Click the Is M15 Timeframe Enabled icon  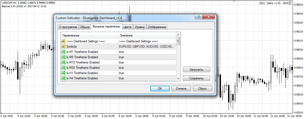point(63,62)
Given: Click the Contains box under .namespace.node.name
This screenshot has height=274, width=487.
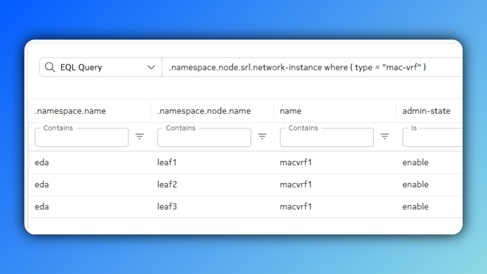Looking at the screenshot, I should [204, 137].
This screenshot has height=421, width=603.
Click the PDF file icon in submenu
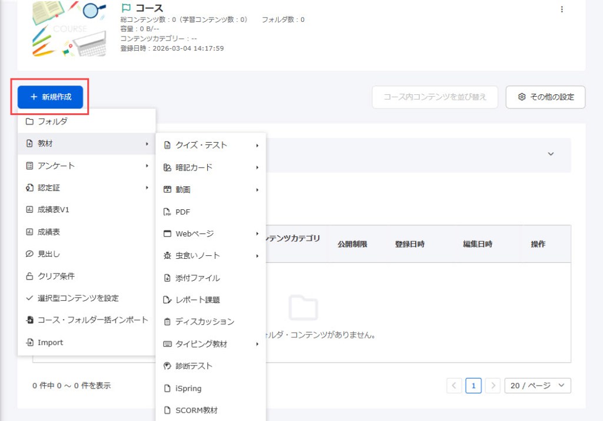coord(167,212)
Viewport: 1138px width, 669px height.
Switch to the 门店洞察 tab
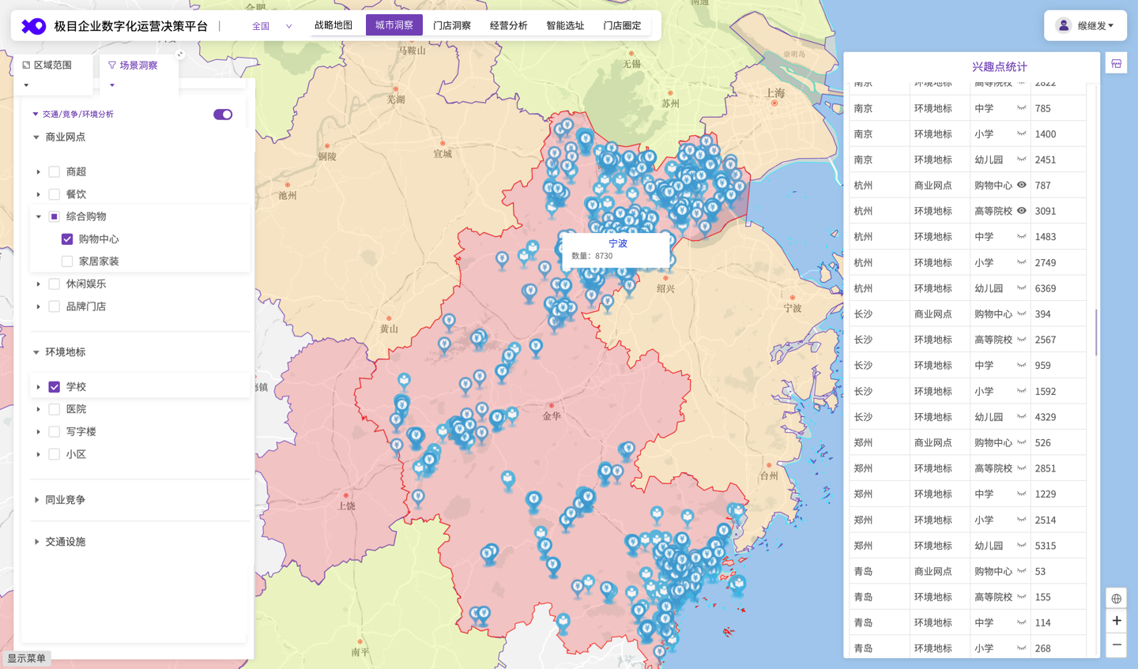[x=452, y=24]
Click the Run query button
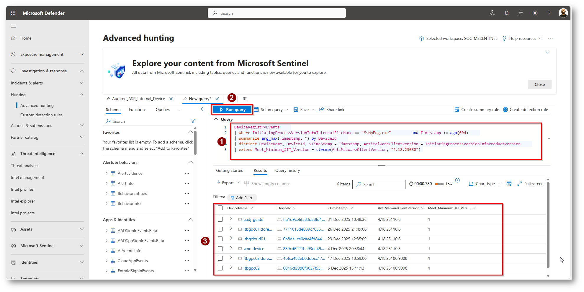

__________________________________________________

Convert the items into a Markdown table with the columns "No." and "Item text". Begin at the line containing "This screenshot has height=421, width=603.", continue through the end of the items, skip blank lines, and leave the pictures out.

| No. | Item text |
|---|---|
| 1 | This screenshot has height=421, width=603. |
| 2 | Click the PDF file icon in submenu |
| 3 | coord(167,212) |
| 4 | Viewport: 1138px width, 669px height. |
| 5 | Switch to the 门店洞察 tab |
| 6 | [x=452, y=24] |
| 7 | Click the Run query button |